Ich kann Dir nur sagen, dass wir bei uns im Aktivstall zwei ähnliche Fälle hatten. Die Pferde waren unterschiedlich alt. Der eine war gut über 30, ich glaube 32, aber ein Großpferd. War kopfmäßig wach, aber zu einem Zeitpunkt X nahm er schrecklich ab und sah aus wie der Tod auf 4 Beinen. Er hat aber noch gefressen und sich ganz normal verhalten. Er hatte zwei sehr gute Freunde im Aktivstall, die auf ihn aufgepasst haben.
Hier haben auch so einige gesagt "es ist jetzt mal gut", aber die Besitzerin hat die gleichen Argumente gebracht wie Du: Er ist wach, er will begrüßt, gefüttert und geknuddelt werden, er läuft lahmfrei, er hat aufpasser.

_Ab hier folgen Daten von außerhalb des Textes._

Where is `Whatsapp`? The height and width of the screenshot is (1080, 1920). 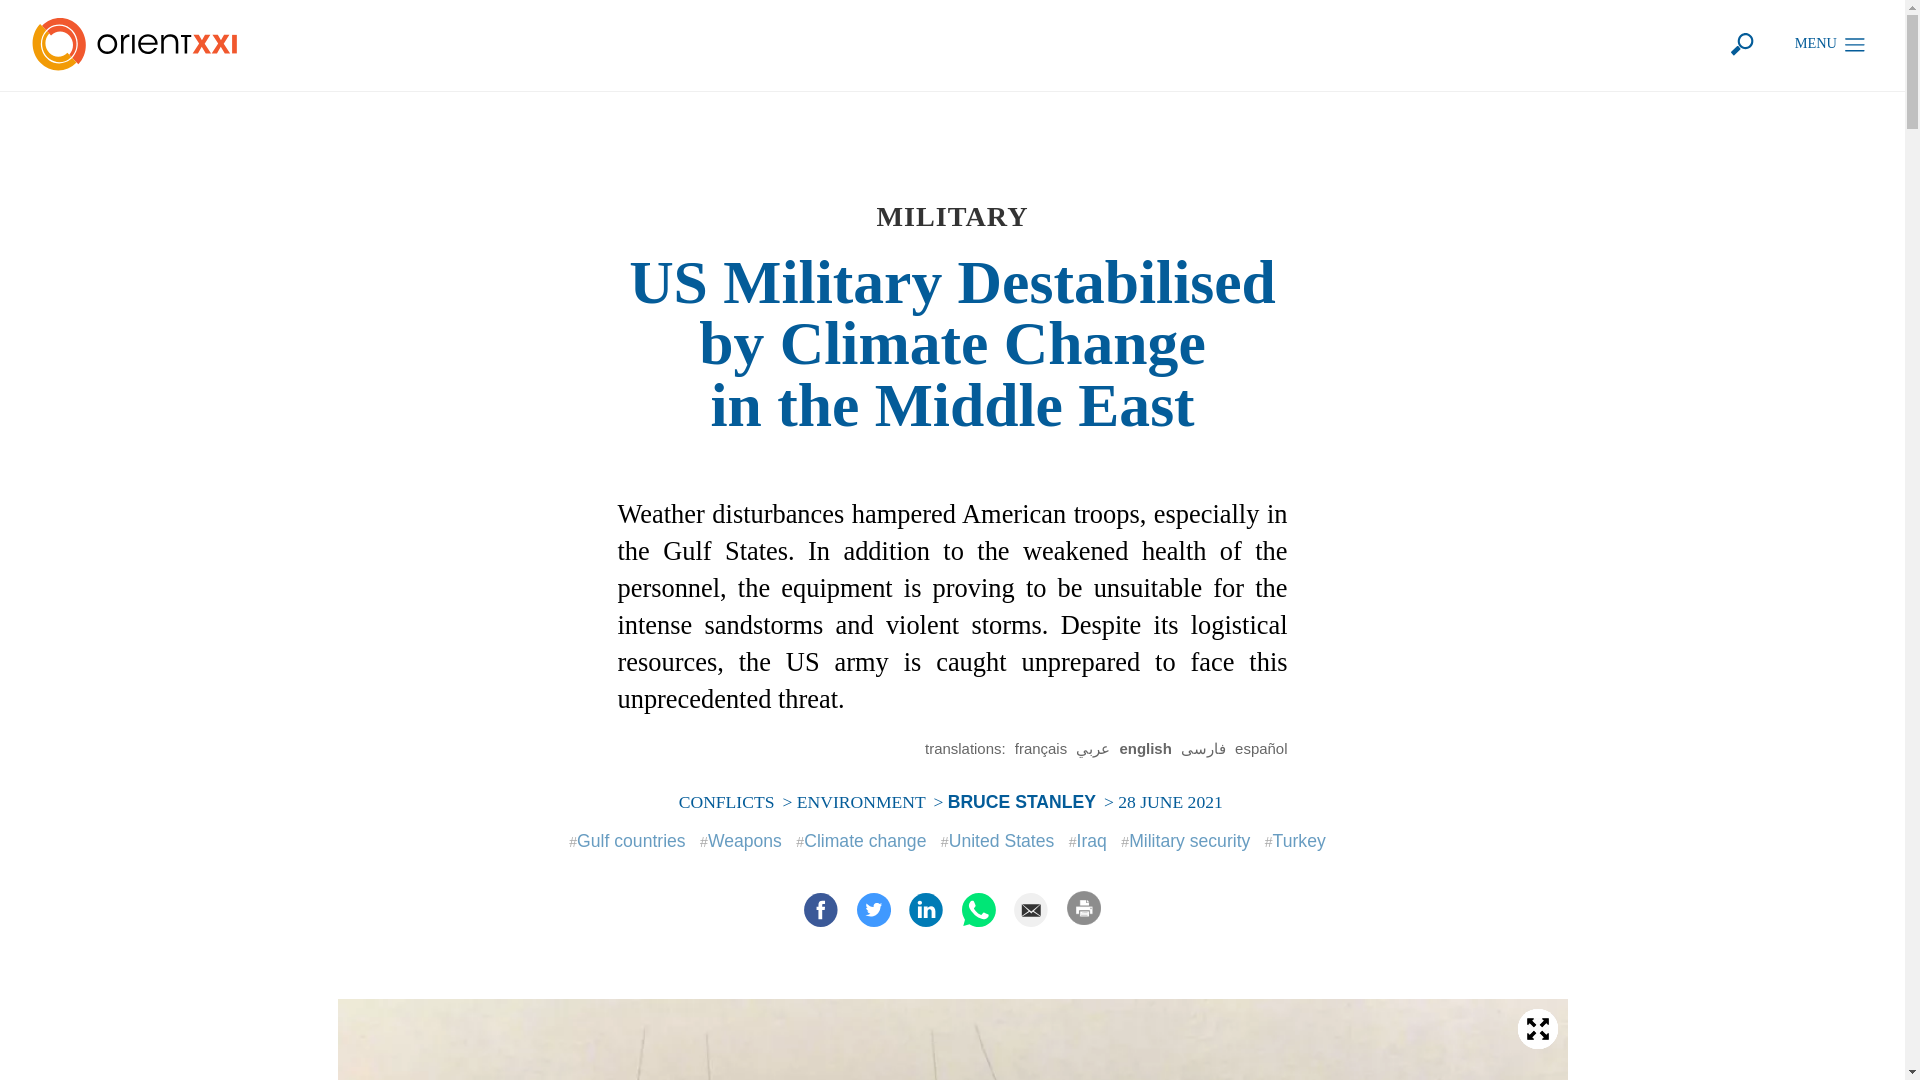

Klar, und es ist richtig, kaum jemand hat bisher ein Pferd so alt werden sehen und alte Pferde sehen nun mal nicht mehr so chic aus, gegen die anderen Pferde im Aktivstall war es schon krass zu sehen.

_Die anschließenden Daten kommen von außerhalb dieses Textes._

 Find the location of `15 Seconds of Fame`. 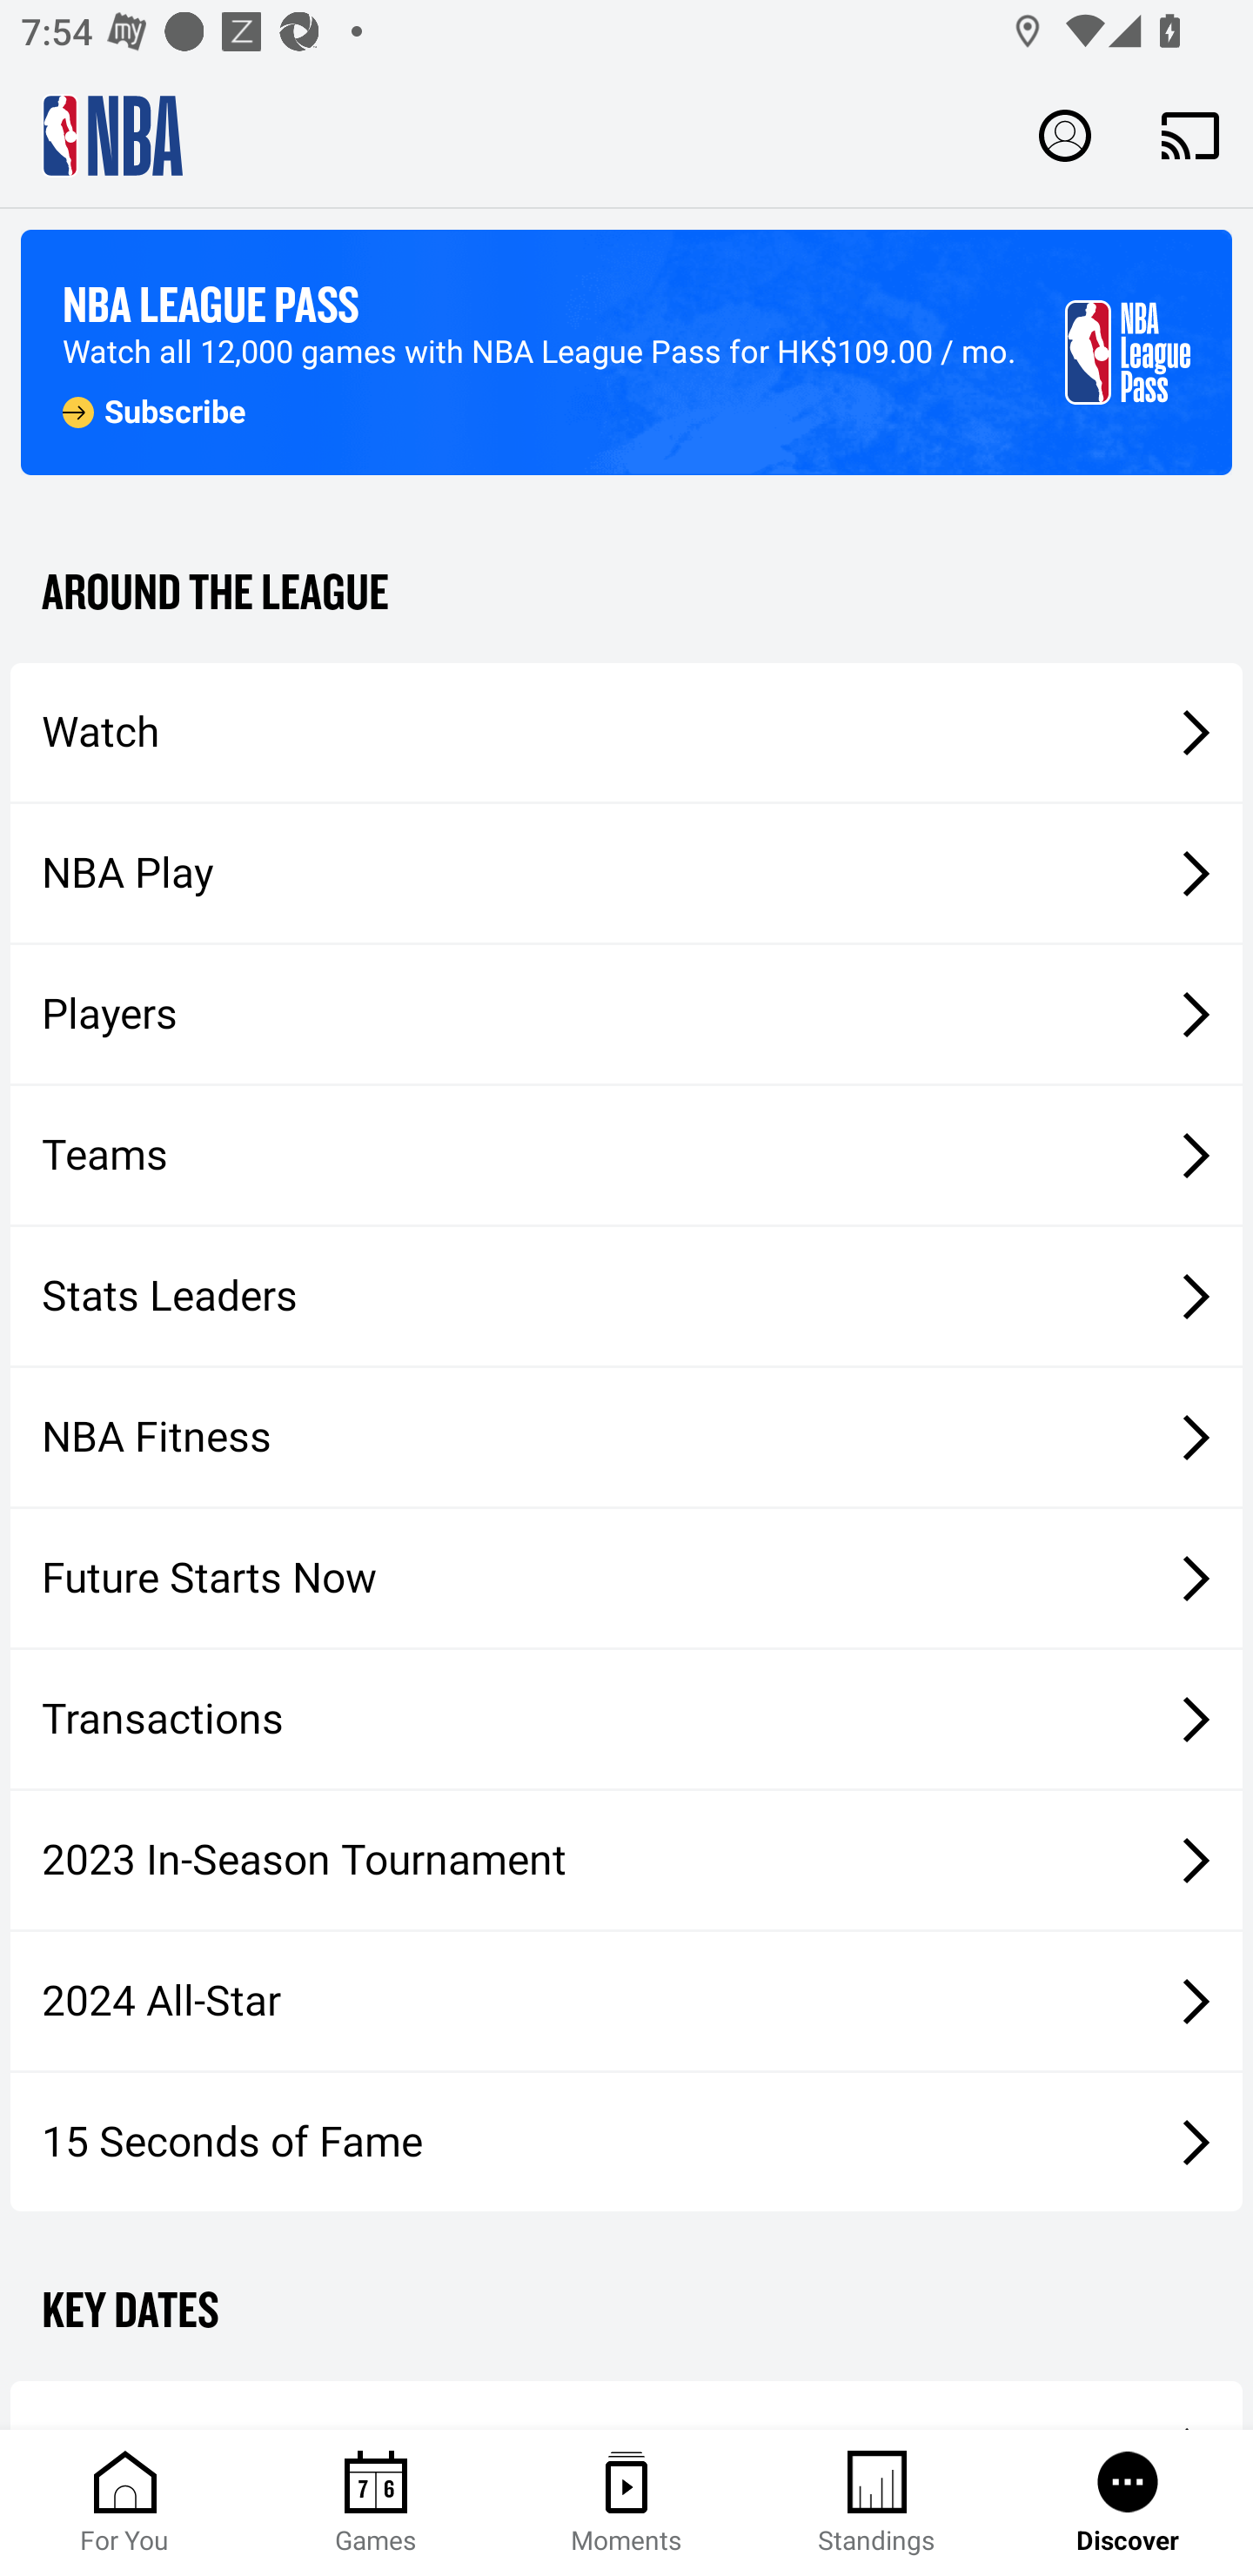

15 Seconds of Fame is located at coordinates (626, 2141).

Ich war da zwiespältig, ich denke immer der Besitzer kennt sein Pferd am Besten und ich kann mir gut vorstellen, dass es wirlich weh tut wenn dann jeden Tag einer ungebeten seine Meinung äussert die immer in die Richtung geht "mach da mal Schluss". Sie hat immer gesagt, sie macht lieber 5 vor 12 Schluss, sobald sie merkt, er will nicht mehr, dann geht er.
Sie hat den Punkt verpasst. Eines Morgens lag auch er im Aktivstall und kam nicht mehr hoch. Ich glaube, für die Fluchttiere ist das eine ganz schlimmer Erfahrung.

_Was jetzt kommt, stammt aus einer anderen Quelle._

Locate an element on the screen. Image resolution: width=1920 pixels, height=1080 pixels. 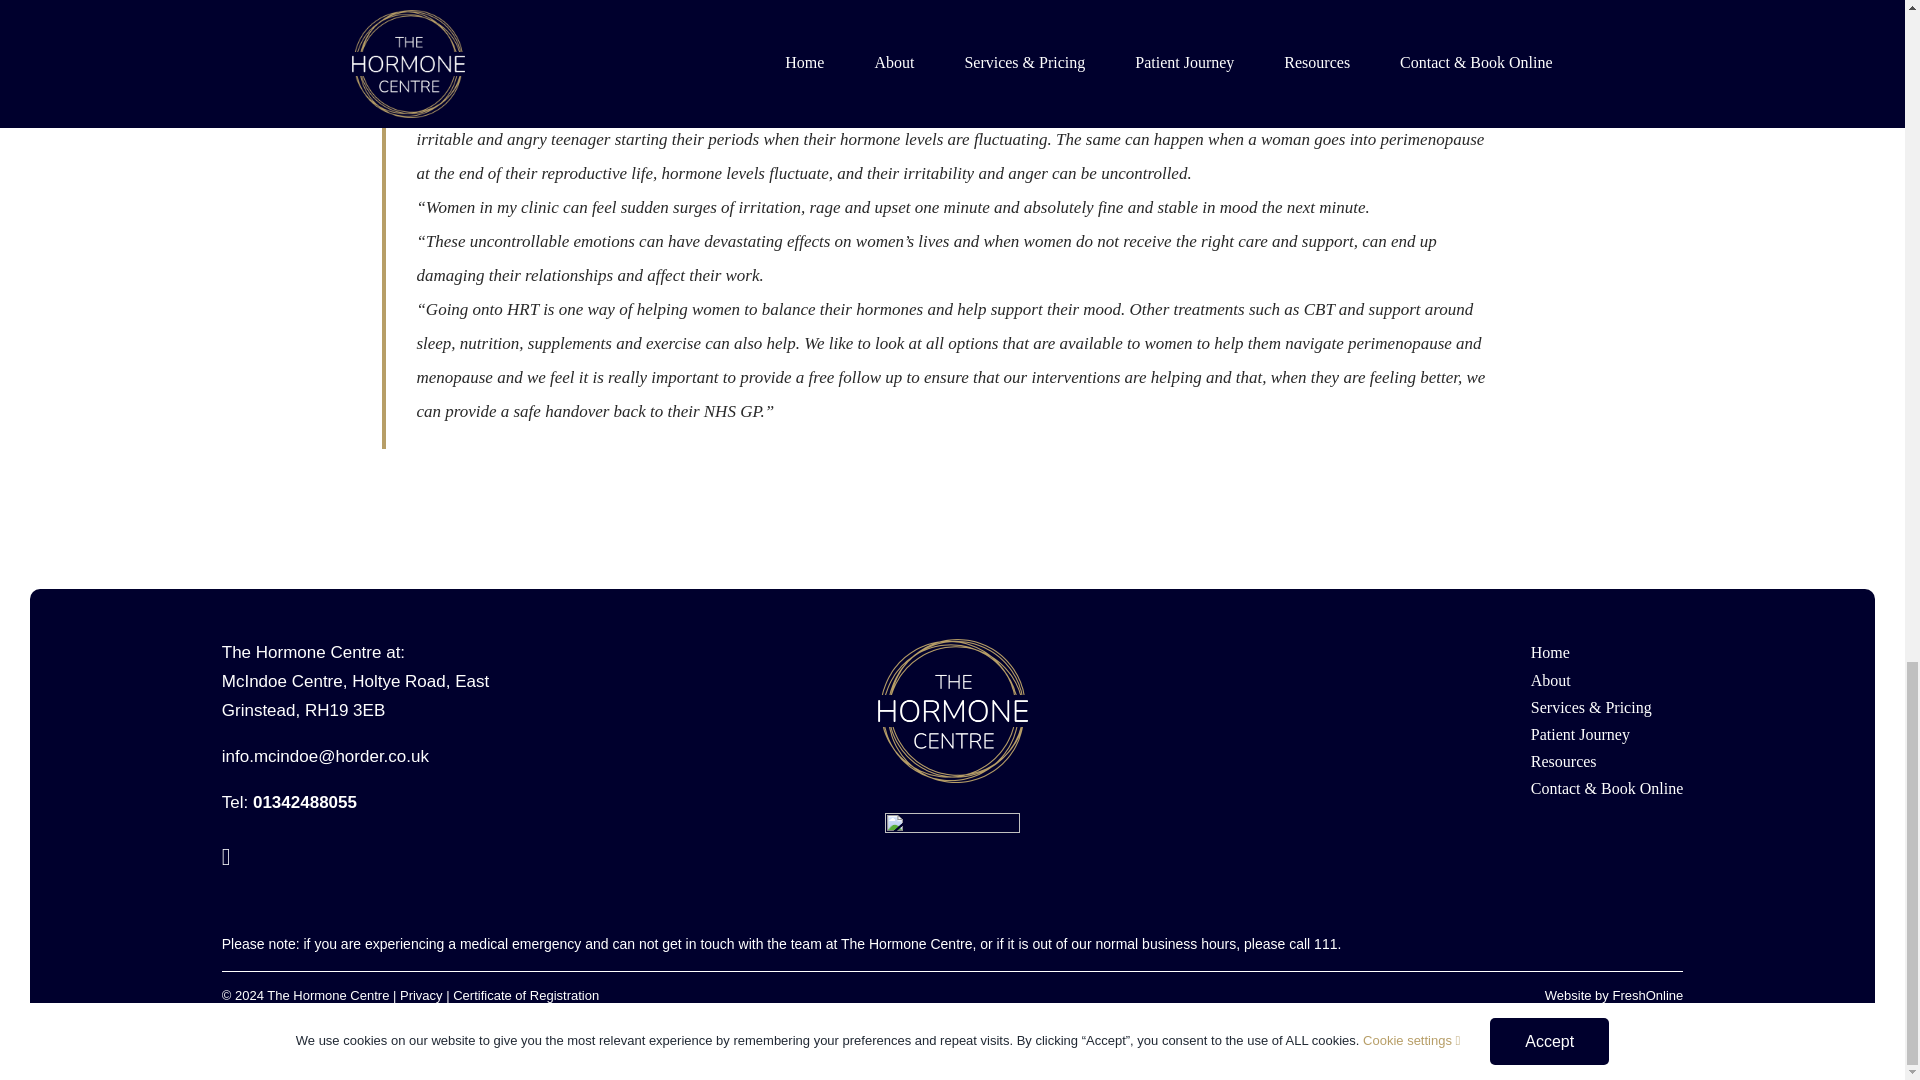
FreshOnline is located at coordinates (1648, 996).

Das andere Pferd war Mitte 20, hatte starke Athrose auf der einen Seite. Lag er auf der Seite, kam er nicht mehr hoch. Das Glück ist halt, dass der Aktivstall recht gut einsehbar ist und sehr oft Menschen da einen Blick hineinwerfen und lange Abends jemand da ist. Wir haben ihn dreimal gerettet indem er gedreht wurde mit der Longe über den Rücken, aber es jedesmal knapp. Vor zwei Wochen haben sie ihn morgens gefunden, er muss schon länger gelegen haben, war völlig fertig und es war bei aller Hilfe nichts zu machen, er kam nicht hoch. Der Besitzer hat ihn dann gehen lassen.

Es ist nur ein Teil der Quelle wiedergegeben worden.